Too bad 4Chan went down after their members took over the US government.
Re: Oh no! (Score:2)
My guess would be try to link email addresses to public figures and try to blackmail them with the threat of releasing all of their posts
Hey there mr politician, I see you post some pretty racist stuff on 4chan, would be a shame if it went public in time for the next election
4chan, the sphincter of the internet (Score:5, Interesting)
Historically, if 4chan had an outage for any length of time, the rest of the internet would suffer what was released upon it.
Reasonable forums would be overrun with trolling and shitposting.
No idea if that still holds true, or if 4chan is even still relevant. But it used to do the job of holding in all the excrement and keeping it away from the rest of us.

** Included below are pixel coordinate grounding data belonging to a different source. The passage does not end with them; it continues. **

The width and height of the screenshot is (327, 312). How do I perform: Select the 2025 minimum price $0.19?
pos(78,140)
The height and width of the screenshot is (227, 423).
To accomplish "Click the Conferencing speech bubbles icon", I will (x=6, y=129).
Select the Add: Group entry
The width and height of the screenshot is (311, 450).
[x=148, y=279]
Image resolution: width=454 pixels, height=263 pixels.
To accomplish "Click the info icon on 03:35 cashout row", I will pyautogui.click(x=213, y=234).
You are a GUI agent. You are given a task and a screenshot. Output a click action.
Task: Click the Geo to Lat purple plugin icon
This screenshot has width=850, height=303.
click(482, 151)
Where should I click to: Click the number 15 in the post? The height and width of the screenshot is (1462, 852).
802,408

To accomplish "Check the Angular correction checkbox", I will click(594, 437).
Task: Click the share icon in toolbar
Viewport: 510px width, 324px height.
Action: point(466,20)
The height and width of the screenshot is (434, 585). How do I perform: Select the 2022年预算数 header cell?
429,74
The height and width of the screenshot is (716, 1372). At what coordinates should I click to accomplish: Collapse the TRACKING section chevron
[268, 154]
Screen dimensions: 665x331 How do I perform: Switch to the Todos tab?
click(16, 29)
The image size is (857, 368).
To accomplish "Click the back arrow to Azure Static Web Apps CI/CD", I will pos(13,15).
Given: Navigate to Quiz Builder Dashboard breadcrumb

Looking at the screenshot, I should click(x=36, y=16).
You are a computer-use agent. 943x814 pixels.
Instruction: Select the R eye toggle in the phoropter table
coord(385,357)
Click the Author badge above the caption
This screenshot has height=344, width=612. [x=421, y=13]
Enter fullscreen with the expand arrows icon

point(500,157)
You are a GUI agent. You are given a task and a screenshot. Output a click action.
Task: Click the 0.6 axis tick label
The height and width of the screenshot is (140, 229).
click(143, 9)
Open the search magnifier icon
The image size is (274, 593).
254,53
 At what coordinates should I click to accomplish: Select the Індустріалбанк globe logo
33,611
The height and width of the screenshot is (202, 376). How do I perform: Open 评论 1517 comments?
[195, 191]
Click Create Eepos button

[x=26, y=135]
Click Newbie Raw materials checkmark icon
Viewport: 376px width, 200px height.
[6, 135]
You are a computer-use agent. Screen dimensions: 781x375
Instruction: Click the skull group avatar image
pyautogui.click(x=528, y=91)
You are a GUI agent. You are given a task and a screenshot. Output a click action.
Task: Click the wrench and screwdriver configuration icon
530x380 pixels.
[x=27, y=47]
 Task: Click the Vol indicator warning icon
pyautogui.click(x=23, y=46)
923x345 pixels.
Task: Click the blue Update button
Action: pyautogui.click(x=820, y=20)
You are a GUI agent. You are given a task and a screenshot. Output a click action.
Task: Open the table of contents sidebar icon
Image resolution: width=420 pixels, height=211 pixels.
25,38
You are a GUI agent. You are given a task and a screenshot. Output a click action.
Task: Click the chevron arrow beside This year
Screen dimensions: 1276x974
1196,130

I am betting that they still don't just stop posting just because 4chan is down. Reddit mods are probably having a very bad day
Not PHP (Score:4, Insightful)
This isn't a PHP issue, this is literately they "fed stuff to ghostscript via php" thus ghostscript ran postscript code inside the webserver process.
Like on it's face this is a pretty basic, dumb, hack. A properly secured site, regardless of the PHP version would not run "non-php" shell programs. All it would have taken is uploading a PDF file that grabbed a known file (eg index.php) and post it, and then figure out the configuration data from that.